--- Records to use ---
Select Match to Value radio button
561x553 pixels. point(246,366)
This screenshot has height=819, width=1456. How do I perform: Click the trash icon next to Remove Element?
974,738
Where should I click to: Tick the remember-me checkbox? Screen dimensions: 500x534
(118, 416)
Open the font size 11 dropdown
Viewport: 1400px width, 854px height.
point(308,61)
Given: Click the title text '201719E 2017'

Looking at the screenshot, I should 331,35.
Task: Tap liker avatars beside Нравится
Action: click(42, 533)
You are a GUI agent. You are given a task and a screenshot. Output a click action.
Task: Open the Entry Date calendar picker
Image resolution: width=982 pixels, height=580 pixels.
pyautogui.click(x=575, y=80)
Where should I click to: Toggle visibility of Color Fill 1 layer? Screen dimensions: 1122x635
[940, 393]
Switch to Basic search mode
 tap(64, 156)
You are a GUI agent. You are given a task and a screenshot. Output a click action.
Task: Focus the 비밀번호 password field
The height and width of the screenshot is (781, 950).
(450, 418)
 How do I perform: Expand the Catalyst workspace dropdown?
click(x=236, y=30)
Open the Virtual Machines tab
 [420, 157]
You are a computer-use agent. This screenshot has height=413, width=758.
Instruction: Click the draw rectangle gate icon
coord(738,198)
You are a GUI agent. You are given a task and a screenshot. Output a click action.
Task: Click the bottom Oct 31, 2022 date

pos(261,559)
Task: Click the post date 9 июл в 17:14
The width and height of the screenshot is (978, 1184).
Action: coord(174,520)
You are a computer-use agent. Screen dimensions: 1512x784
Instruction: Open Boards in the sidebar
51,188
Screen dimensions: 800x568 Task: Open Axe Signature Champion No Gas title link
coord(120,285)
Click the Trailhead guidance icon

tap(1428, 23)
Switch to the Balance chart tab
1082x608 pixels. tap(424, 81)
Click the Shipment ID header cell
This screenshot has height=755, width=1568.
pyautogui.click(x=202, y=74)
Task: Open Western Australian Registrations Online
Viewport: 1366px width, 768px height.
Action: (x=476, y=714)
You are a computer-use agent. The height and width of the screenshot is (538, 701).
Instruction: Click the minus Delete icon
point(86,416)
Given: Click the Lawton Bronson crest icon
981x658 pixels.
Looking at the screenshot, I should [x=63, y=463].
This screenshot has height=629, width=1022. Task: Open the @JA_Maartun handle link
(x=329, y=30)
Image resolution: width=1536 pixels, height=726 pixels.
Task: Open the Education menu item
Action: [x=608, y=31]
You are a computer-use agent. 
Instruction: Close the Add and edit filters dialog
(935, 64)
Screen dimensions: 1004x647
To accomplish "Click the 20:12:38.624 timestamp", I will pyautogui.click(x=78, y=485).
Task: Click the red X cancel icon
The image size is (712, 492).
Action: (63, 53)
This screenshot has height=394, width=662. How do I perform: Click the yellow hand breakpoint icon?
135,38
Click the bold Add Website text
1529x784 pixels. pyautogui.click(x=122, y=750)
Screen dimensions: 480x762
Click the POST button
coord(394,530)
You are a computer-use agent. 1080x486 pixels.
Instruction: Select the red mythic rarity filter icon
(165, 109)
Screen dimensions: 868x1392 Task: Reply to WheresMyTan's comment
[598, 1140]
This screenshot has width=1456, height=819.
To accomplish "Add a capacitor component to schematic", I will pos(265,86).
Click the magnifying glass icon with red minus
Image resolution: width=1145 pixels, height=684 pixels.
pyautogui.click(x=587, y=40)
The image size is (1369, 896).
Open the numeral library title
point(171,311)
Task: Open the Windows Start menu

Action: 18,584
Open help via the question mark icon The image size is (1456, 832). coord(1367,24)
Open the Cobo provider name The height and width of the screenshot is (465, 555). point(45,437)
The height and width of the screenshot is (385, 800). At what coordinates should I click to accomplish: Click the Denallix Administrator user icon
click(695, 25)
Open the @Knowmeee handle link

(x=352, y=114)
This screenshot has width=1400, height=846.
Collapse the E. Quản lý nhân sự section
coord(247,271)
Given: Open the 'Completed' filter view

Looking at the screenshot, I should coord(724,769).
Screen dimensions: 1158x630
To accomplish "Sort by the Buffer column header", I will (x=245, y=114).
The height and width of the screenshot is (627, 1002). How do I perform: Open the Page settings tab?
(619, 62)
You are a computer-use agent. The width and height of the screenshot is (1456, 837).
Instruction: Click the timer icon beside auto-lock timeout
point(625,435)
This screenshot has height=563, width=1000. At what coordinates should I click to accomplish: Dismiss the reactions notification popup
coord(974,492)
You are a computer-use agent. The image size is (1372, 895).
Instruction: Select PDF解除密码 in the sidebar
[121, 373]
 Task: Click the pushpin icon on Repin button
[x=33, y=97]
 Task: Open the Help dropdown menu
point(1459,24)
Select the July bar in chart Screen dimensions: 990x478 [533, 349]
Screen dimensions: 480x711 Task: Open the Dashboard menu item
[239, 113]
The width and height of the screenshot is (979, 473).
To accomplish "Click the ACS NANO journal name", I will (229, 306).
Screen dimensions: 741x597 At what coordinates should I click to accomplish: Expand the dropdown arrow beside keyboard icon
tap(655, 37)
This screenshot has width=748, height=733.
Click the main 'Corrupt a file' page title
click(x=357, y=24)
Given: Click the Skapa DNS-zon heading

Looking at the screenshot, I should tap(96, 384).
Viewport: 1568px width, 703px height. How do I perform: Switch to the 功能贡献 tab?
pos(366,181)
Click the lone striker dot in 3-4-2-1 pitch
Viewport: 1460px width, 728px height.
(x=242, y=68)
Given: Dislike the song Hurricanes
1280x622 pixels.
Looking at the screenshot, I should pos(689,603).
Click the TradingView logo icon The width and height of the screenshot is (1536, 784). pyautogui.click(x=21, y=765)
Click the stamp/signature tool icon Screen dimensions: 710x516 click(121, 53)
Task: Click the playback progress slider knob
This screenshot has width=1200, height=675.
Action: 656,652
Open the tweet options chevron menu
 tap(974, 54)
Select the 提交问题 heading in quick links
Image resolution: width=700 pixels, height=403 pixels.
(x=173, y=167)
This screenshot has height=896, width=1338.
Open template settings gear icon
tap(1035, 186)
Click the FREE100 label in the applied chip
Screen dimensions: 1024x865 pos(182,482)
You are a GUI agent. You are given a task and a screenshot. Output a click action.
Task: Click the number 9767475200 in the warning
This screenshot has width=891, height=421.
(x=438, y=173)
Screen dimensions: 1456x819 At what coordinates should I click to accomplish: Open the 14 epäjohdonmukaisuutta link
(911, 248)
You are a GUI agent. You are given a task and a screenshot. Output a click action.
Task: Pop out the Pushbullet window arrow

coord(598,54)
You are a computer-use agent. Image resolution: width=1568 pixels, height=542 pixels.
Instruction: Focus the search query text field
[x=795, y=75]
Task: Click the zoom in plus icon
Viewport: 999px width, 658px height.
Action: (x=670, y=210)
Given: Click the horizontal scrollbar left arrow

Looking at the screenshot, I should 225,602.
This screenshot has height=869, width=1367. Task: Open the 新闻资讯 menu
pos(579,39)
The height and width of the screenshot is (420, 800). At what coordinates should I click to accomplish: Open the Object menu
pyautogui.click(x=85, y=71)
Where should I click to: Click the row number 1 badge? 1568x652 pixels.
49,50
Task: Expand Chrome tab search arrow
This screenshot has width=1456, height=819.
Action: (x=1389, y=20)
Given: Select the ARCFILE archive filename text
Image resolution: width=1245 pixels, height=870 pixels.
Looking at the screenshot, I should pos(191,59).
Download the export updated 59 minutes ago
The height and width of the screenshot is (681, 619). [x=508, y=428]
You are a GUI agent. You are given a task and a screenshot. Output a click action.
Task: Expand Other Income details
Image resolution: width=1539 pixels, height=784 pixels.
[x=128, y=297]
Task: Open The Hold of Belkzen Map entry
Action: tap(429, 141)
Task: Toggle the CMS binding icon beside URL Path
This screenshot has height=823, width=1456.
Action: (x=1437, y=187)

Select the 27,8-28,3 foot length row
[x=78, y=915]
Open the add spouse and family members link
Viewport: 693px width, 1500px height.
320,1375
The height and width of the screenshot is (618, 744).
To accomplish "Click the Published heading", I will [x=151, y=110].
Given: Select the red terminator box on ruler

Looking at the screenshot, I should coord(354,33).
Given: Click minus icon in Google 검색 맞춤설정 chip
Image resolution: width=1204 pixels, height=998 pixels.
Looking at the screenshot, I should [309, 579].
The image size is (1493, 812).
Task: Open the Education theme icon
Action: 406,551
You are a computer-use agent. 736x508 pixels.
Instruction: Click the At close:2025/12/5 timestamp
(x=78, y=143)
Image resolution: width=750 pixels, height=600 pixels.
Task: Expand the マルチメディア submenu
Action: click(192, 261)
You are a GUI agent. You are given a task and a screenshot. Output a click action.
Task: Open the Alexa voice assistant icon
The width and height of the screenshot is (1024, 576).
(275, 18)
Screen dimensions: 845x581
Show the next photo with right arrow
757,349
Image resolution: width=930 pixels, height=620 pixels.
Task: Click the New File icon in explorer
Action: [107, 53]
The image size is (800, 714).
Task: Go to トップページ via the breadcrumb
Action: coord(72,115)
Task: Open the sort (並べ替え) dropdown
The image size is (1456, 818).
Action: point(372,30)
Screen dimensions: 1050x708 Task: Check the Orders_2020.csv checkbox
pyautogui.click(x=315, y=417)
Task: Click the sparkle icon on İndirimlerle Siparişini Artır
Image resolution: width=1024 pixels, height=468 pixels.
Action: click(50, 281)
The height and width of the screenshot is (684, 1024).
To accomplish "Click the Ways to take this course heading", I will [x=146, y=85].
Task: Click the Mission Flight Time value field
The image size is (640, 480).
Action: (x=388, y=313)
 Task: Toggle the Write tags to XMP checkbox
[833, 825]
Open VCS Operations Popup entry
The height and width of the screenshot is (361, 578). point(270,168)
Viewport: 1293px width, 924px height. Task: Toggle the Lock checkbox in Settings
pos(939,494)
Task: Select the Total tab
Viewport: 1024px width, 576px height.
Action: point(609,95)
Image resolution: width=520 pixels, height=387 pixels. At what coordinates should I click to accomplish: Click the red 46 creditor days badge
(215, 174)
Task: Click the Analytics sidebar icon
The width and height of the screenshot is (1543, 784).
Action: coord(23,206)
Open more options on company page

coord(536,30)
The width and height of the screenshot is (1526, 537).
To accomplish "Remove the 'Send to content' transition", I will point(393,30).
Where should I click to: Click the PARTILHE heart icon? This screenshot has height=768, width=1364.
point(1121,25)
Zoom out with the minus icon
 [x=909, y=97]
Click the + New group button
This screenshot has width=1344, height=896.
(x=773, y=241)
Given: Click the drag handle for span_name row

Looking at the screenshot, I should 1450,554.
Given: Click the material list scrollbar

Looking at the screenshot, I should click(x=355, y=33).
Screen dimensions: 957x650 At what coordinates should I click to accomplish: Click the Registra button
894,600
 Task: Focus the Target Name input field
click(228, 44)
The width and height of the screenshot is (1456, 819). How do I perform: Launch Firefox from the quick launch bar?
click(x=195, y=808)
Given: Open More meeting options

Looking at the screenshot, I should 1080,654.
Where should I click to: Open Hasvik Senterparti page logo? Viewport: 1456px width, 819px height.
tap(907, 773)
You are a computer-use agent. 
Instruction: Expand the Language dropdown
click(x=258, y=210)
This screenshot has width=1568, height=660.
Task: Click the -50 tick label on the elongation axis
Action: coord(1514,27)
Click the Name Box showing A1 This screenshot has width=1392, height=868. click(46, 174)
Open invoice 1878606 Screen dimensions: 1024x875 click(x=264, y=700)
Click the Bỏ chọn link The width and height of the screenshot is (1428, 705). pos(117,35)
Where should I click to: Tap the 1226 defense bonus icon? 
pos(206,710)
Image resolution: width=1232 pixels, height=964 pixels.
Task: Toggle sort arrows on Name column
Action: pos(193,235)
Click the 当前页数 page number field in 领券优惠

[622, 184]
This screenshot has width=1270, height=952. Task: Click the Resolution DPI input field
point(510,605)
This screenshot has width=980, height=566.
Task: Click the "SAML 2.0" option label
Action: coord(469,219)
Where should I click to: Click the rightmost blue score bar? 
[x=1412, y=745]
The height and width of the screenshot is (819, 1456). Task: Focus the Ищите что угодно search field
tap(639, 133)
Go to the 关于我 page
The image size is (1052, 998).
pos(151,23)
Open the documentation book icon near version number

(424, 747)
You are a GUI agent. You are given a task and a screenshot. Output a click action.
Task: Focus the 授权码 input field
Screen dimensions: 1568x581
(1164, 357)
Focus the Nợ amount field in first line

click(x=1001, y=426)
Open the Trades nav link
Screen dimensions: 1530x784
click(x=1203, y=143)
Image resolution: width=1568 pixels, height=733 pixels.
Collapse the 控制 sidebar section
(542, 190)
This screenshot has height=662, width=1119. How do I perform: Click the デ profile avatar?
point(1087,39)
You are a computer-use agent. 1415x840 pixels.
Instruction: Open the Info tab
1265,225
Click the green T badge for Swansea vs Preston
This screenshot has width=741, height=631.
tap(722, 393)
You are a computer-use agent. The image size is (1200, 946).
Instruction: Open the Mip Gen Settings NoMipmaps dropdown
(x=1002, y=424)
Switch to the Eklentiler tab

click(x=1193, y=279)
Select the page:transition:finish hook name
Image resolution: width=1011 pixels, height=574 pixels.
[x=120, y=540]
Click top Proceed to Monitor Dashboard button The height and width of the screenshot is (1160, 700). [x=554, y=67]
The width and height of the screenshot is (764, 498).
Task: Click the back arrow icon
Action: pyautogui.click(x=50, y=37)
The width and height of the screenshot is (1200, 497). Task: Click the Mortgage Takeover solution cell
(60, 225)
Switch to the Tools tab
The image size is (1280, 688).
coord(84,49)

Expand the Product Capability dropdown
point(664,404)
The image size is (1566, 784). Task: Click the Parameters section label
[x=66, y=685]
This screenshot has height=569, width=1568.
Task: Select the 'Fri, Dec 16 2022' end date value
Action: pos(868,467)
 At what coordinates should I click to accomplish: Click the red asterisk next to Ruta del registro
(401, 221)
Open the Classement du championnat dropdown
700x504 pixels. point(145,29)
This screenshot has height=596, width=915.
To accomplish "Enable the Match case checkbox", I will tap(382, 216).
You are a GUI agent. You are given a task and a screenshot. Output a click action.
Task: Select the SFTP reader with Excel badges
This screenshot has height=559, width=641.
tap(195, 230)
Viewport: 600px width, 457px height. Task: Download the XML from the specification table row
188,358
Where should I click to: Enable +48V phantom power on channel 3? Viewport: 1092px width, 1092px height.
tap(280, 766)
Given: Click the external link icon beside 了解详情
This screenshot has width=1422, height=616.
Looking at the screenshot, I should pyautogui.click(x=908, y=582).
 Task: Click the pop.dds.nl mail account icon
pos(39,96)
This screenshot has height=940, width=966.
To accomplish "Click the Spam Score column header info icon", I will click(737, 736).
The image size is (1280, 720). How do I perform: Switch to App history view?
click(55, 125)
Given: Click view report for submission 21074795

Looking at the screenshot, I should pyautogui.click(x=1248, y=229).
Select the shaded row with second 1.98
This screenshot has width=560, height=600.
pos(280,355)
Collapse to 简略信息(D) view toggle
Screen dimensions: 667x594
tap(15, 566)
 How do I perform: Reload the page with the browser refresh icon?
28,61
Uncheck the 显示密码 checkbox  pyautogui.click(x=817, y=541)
---
Task requirements ▸
Extract the items verbatim, beginning at the line that contains "Ruta del registro" and stopping after the line that contains "tap(195, 230)".

Response to the task ▸
 At what coordinates should I click to accomplish: Click the red asterisk next to Ruta del registro
(401, 221)
Open the Classement du championnat dropdown
700x504 pixels. point(145,29)
This screenshot has height=596, width=915.
To accomplish "Enable the Match case checkbox", I will tap(382, 216).
You are a GUI agent. You are given a task and a screenshot. Output a click action.
Task: Select the SFTP reader with Excel badges
This screenshot has height=559, width=641.
tap(195, 230)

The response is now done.